Providers’ obligation: Protect both patients and society
Excessive use of involuntary commitment is concern
Unfounded and ineffective excesses in the use of involuntary commitment proceedings could result from the public’s horror over recent mass shootings, according to John Z. Sadler, MD, Daniel W. Foster, MD, professor of medical ethics and professor of psychiatry and clinical sciences at University of Texas (UT) Southwestern in Dallas, TX, pointing to the sociological concept of the “outrage dynamic,” which emerges in the face of rare but horrific tragedies.
“The media coverage is excessive, the public becomes outraged, and political opportunism and legislative haste can generate quick and bad policy,” he says. “Providers should understand the context and limitations of using involuntary treatment as a social control mechanism for the very infrequent events of mass shootings.”
Sadler says what is needed is widely accessible and good quality mental health care, including prevention. Encounters with mental health professionals are avoided by potential offenders, he says, and mental health and nonspecialist health care providers are very poor at predicting violence and tend to over-predict rather than under-predict. The best mental health experts can do is identify long-term risk factors, which are relatively useless for predicting behavior over the next few hours or days, says Sadler.
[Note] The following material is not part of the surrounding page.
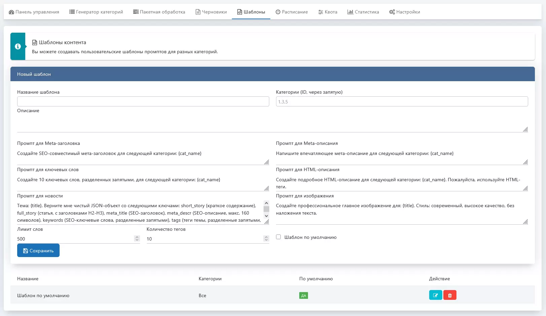546x316 pixels.
Task: Click the Описание text area
Action: pyautogui.click(x=272, y=124)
“This means that the prevention rate of an actual violent event is going to be very low, even with an aggressive, low-threshold commitment policy,” he says. “To increase the capture rate, we would have to involuntarily seclude many more people than could be ethically tolerable in terms of tradeoffs between safety and the preservation of civil liberties.”
Difficult risk/benefit decisions
The decision to commit someone should be based upon a thorough examination, and alternatives to hospitalization should be vigorously sought, says Sadler. “A consideration of the long-term consequences of involuntary treatment should be made for the patient,” he says. “These often provoke difficult risk-benefit decisions.” For instance, providers might have to decide whether to commit a depressed patient who is likely to lose her job as a result of the hospitalization.
“Finally, the clinician needs to ask him- or herself whose interest the commitment is serving. In my professional travels and consulting, I’ve seen too many doctors tempted to treat their own anxiety by committing patients who could be better served by less restrictive alternatives,” says Sadler.
Recent mass shootings may have providers assessing a patient’s risk to him- or herself, providers, or third parties more in-depth, and possibly considering these risks with patients that they may not have done so in the past, says Marianne L. Burda, MD, PhD, a Pittsburgh, PA-based ethics consultant and educator. “Each patient’s medical care and treatment should be based on that particular patient’s history, physical exam, and evaluation,” she emphasizes. “Hopefully, recent events will result in an increase in resources and access to mental health services for those in need of these services.”
Providers should weigh preventing harm to the patient, health care providers, and/or third parties, with respect for a patient’s autonomy, especially if the patient is refusing recommended medical care and treatment, when deciding whether to involuntarily commit a patient, says Burda. She says providers should do the following:
- Ensure patients have access to needed medical care and services, including mental health services.
- Respect the patient’s autonomy by providing a full informed consent and shared decision-making with the patient, along with assessing the patient’s decision-making capacity in that particular situation.
- Maintain patients’ trust in their providers and the health care system.
Burda says, “Confidentiality is one important aspect of this trust and the provider-patient relationship.”
- Determine if there is a clear and identifiable threat from the patient to him- or herself, providers, and/or third parties.
If there is a threat, preventing harm by breaching confidentiality or involuntary commitment is the right thing to do ethically. “If no threat exists, providers must balance breaching the patient’s confidentiality or involuntarily committing the patient with the possible result of loss of the patient’s trust and damaging the provider-patient relationship, which may result in the patient avoiding obtaining needed medical care and treatment,” says Burda.
A policy of overuse of involuntary commitment proceedings will have unfortunate unintended consequences, such as potential patients becoming even more wary of seeking psychiatric help for fear of being “locked up,” says Sadler. “A policy intended to protect the public at the expense of patients’ civil liberties will drive away patients whom we would most want to obtain treatment,” he says. “The answer is to provide full and easy access to mental health care in the United States. We are distinctive among our industrialized neighbors and European countries in both having a mass shooting problem and the poorest access to mental health care.”
As access to good quality mental health care increases, the need for involuntary treatment decreases, adds Sadler. “This suggests that our poor record in providing adequate mental health services for Americans substitutes the value of autonomy for the coercion of sick, neglected people through involuntary treatment,” he says. “This is an ethical failure of our society.”